:: Selected excerpt ::

Adland_ Searching for the Meaning of Life on a Branded Planet - James P. Othmer [20]
The reason for the confidence, and some might say arrogance, that day in Siano’s office was that we’d put together a hell of a presentation for AT&T several days earlier in our conference room. Smart, tight, strategically illuminating, and creatively compelling.
Plus, after all, we were N. W. Ayer: one of the largest and most respected agencies on the planet. America’s first and oldest. Founded in Philadelphia as N. W. Ayer and Son in 1869.*1 Moved to New York in 1973. Originator of some of the most famous lines ever burned into the consumer soul:
When it rains it pours (Morton Salt, 1912)
I’d walk a mile for a Camel (R. J. Reynolds Tobacco, 1921)
A diamond is forever (De Beers, 1948)
Be all you can be (U.S. Army, 1981)
And, of course, Reach out… (AT&T, 1979)

:::
:: Provided information ::

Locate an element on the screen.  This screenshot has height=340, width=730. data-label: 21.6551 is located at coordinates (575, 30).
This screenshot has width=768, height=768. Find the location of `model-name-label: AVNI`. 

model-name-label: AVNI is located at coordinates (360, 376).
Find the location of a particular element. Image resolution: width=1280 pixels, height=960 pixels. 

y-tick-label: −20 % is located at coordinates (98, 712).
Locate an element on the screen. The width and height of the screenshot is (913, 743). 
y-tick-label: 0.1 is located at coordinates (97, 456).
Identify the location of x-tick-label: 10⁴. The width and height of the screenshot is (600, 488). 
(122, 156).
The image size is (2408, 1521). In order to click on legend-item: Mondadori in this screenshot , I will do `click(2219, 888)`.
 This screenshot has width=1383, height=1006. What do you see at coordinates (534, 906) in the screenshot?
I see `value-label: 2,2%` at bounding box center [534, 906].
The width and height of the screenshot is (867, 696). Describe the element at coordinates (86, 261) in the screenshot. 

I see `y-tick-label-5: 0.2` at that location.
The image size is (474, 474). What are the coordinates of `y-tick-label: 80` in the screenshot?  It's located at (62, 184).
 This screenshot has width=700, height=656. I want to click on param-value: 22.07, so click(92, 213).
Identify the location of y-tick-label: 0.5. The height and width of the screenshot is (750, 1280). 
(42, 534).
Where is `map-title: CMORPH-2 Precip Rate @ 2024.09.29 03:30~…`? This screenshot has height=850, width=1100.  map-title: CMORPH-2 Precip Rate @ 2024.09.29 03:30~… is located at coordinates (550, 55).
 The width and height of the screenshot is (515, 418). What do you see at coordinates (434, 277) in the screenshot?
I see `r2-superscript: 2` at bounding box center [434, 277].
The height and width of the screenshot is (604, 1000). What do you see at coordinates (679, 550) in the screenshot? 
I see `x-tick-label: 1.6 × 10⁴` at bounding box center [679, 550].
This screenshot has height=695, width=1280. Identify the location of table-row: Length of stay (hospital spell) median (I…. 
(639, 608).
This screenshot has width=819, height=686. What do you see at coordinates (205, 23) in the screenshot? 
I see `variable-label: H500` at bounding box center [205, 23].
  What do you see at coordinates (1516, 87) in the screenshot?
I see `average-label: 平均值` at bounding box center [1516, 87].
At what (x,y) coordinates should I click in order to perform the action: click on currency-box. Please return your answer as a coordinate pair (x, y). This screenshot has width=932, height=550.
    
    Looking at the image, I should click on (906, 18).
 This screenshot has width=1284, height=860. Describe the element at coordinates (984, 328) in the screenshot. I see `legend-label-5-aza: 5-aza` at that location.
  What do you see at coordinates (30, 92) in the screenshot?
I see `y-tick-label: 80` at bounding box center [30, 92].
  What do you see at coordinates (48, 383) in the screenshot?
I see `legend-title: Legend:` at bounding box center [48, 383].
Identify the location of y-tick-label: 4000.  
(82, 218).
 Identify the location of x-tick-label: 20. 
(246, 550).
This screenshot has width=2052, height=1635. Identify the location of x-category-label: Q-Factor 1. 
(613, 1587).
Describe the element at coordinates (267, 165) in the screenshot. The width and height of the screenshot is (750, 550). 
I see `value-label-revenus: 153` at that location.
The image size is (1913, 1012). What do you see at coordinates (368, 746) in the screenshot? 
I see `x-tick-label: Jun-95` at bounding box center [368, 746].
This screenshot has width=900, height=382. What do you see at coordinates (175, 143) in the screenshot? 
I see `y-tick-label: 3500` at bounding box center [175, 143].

:::

Parts of the exercise ▸
1 - The excerpt about the N. W. Ayer agency lists famous advertising lines. Give each one with the client and year shown beside it.
2 - According to the excerpt about the N. W. Ayer agency, in what city was the agency founded, and under what name?
3 - Pick up the excerpt about the N. W. Ayer agency and its AT&T presentation after its last line, and write the next few sentences.

Exercise answers ▸
1 -
- When it rains it pours (Morton Salt, 1912)
- I'd walk a mile for a Camel (R. J. Reynolds Tobacco, 1921)
- A diamond is forever (De Beers, 1948)
- Be all you can be (U.S. Army, 1981)
- Reach out… (AT&T, 1979)

2 - Philadelphia, as N. W. Ayer and Son.

3 -
My partner Kenny and I had several storyboards in the mix that depicted a humane and humorous version of the future of telecommunications. At the time it seemed as if the group of assembled clients liked our spots and the presentation in general. I remember a lot of talk about anytime, anywhere communication, and lots of commercials that showed people from around the globe coming together via twisted-copper, fiber-optic, and wireless connectivity.
After our portion of the presentation, my partner and I squeezed into the dark, glass-enclosed production booth in the back of the room and watched the smartest and most dedicated group of account execs, planners, and creative people I’d ever worked with commence with the closing of the deal. Of course, as we watched, we were brutally critical of one another—“I can’t believe she said that!” and “Will someone shut him the hell up!”—but the feeling was that we had put together something special.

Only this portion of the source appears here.